(Stored data entries)
------------------------------------------------------------------------

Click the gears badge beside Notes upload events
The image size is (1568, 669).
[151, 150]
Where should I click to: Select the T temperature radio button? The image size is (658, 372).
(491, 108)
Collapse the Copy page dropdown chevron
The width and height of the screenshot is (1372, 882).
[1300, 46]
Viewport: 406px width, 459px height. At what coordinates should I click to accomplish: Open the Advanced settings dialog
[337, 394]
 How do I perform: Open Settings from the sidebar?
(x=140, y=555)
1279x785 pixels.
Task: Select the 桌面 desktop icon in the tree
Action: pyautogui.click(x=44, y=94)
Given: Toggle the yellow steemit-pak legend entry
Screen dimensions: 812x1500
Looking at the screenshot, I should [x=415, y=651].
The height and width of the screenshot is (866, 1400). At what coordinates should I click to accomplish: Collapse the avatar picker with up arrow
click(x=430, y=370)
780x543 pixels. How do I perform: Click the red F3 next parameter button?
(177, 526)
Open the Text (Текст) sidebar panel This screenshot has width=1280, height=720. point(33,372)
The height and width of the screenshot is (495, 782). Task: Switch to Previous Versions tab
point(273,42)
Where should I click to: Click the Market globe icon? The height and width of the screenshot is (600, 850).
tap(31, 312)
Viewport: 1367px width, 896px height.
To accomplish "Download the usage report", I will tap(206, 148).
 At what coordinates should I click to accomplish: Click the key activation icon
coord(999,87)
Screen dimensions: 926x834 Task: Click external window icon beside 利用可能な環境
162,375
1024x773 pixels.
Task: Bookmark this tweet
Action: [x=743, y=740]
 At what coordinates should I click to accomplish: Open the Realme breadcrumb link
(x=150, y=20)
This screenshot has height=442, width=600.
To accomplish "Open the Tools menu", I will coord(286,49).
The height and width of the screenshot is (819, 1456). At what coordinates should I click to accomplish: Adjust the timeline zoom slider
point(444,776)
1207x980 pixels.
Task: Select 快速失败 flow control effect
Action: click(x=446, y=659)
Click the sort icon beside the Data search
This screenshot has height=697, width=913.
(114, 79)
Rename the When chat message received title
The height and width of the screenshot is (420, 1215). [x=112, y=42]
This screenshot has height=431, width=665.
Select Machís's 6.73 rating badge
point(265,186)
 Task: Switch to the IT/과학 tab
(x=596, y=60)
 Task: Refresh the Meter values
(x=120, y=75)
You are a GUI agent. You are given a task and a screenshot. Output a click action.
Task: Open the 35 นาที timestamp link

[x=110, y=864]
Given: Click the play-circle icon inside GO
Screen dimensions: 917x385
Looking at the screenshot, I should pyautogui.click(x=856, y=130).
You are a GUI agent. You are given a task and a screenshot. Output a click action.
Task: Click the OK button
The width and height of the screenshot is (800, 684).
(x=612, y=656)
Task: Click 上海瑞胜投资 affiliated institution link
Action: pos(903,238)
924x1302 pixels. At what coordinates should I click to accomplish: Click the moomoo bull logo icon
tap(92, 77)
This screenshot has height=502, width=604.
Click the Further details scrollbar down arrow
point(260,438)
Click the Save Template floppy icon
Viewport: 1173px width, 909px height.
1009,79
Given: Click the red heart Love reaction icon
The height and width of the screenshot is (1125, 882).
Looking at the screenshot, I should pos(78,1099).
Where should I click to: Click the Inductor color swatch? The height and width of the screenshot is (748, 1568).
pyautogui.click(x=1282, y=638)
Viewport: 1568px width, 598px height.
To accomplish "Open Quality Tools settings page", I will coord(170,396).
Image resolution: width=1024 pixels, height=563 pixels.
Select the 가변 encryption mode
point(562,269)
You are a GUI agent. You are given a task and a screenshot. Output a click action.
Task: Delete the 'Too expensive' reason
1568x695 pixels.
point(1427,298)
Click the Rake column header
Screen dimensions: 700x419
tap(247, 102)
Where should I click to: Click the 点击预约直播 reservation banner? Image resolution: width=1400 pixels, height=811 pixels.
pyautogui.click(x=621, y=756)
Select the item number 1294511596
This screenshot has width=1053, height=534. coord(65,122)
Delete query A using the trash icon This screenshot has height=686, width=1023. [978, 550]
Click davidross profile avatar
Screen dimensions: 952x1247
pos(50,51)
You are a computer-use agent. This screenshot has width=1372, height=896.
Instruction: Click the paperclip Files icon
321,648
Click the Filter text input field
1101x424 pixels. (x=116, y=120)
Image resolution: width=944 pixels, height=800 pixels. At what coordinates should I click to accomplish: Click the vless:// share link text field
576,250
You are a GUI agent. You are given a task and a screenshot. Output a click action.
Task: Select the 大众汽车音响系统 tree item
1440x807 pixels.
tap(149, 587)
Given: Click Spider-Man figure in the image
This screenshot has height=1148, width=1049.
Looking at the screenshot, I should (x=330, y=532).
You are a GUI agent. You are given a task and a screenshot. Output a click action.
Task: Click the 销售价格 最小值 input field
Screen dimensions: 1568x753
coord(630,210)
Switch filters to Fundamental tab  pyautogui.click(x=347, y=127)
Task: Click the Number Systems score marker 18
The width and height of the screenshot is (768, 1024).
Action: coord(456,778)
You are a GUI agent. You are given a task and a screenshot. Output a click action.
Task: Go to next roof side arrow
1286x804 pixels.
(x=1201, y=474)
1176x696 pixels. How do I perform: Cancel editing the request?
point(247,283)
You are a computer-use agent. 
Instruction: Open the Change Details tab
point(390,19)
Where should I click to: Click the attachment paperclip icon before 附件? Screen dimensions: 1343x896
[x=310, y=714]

------------------------------------------------------------------------

● **EXERCISE INSTRUCTIONS**
Every entry needs to be written out again, exactly as given.

● **FINAL ANSWER**
Click the gears badge beside Notes upload events
The image size is (1568, 669).
[151, 150]
Where should I click to: Select the T temperature radio button? The image size is (658, 372).
(491, 108)
Collapse the Copy page dropdown chevron
The width and height of the screenshot is (1372, 882).
[1300, 46]
Viewport: 406px width, 459px height. At what coordinates should I click to accomplish: Open the Advanced settings dialog
[337, 394]
 How do I perform: Open Settings from the sidebar?
(x=140, y=555)
1279x785 pixels.
Task: Select the 桌面 desktop icon in the tree
Action: pyautogui.click(x=44, y=94)
Given: Toggle the yellow steemit-pak legend entry
Screen dimensions: 812x1500
Looking at the screenshot, I should [x=415, y=651].
The height and width of the screenshot is (866, 1400). At what coordinates should I click to accomplish: Collapse the avatar picker with up arrow
click(x=430, y=370)
780x543 pixels. How do I perform: Click the red F3 next parameter button?
(177, 526)
Open the Text (Текст) sidebar panel This screenshot has width=1280, height=720. point(33,372)
The height and width of the screenshot is (495, 782). Task: Switch to Previous Versions tab
point(273,42)
Where should I click to: Click the Market globe icon? The height and width of the screenshot is (600, 850).
tap(31, 312)
Viewport: 1367px width, 896px height.
To accomplish "Download the usage report", I will tap(206, 148).
 At what coordinates should I click to accomplish: Click the key activation icon
coord(999,87)
Screen dimensions: 926x834 Task: Click external window icon beside 利用可能な環境
162,375
1024x773 pixels.
Task: Bookmark this tweet
Action: [x=743, y=740]
 At what coordinates should I click to accomplish: Open the Realme breadcrumb link
(x=150, y=20)
This screenshot has height=442, width=600.
To accomplish "Open the Tools menu", I will coord(286,49).
The height and width of the screenshot is (819, 1456). At what coordinates should I click to accomplish: Adjust the timeline zoom slider
point(444,776)
1207x980 pixels.
Task: Select 快速失败 flow control effect
Action: click(x=446, y=659)
Click the sort icon beside the Data search
This screenshot has height=697, width=913.
(114, 79)
Rename the When chat message received title
The height and width of the screenshot is (420, 1215). [x=112, y=42]
This screenshot has height=431, width=665.
Select Machís's 6.73 rating badge
point(265,186)
 Task: Switch to the IT/과학 tab
(x=596, y=60)
 Task: Refresh the Meter values
(x=120, y=75)
You are a GUI agent. You are given a task and a screenshot. Output a click action.
Task: Open the 35 นาที timestamp link

[x=110, y=864]
Given: Click the play-circle icon inside GO
Screen dimensions: 917x385
Looking at the screenshot, I should pyautogui.click(x=856, y=130).
You are a GUI agent. You are given a task and a screenshot. Output a click action.
Task: Click the OK button
The width and height of the screenshot is (800, 684).
(x=612, y=656)
Task: Click 上海瑞胜投资 affiliated institution link
Action: pos(903,238)
924x1302 pixels. At what coordinates should I click to accomplish: Click the moomoo bull logo icon
tap(92, 77)
This screenshot has height=502, width=604.
Click the Further details scrollbar down arrow
point(260,438)
Click the Save Template floppy icon
Viewport: 1173px width, 909px height.
1009,79
Given: Click the red heart Love reaction icon
The height and width of the screenshot is (1125, 882).
Looking at the screenshot, I should pos(78,1099).
Where should I click to: Click the Inductor color swatch? The height and width of the screenshot is (748, 1568).
pyautogui.click(x=1282, y=638)
Viewport: 1568px width, 598px height.
To accomplish "Open Quality Tools settings page", I will coord(170,396).
Image resolution: width=1024 pixels, height=563 pixels.
Select the 가변 encryption mode
point(562,269)
You are a GUI agent. You are given a task and a screenshot. Output a click action.
Task: Delete the 'Too expensive' reason
1568x695 pixels.
point(1427,298)
Click the Rake column header
Screen dimensions: 700x419
tap(247, 102)
Where should I click to: Click the 点击预约直播 reservation banner? Image resolution: width=1400 pixels, height=811 pixels.
pyautogui.click(x=621, y=756)
Select the item number 1294511596
This screenshot has width=1053, height=534. coord(65,122)
Delete query A using the trash icon This screenshot has height=686, width=1023. [978, 550]
Click davidross profile avatar
Screen dimensions: 952x1247
pos(50,51)
You are a computer-use agent. This screenshot has width=1372, height=896.
Instruction: Click the paperclip Files icon
321,648
Click the Filter text input field
1101x424 pixels. (x=116, y=120)
Image resolution: width=944 pixels, height=800 pixels. At what coordinates should I click to accomplish: Click the vless:// share link text field
576,250
You are a GUI agent. You are given a task and a screenshot. Output a click action.
Task: Select the 大众汽车音响系统 tree item
1440x807 pixels.
tap(149, 587)
Given: Click Spider-Man figure in the image
This screenshot has height=1148, width=1049.
Looking at the screenshot, I should (x=330, y=532).
You are a GUI agent. You are given a task and a screenshot. Output a click action.
Task: Click the 销售价格 最小值 input field
Screen dimensions: 1568x753
coord(630,210)
Switch filters to Fundamental tab  pyautogui.click(x=347, y=127)
Task: Click the Number Systems score marker 18
The width and height of the screenshot is (768, 1024).
Action: coord(456,778)
You are a GUI agent. You are given a task and a screenshot. Output a click action.
Task: Go to next roof side arrow
1286x804 pixels.
(x=1201, y=474)
1176x696 pixels. How do I perform: Cancel editing the request?
point(247,283)
You are a computer-use agent. 
Instruction: Open the Change Details tab
point(390,19)
Where should I click to: Click the attachment paperclip icon before 附件? Screen dimensions: 1343x896
[x=310, y=714]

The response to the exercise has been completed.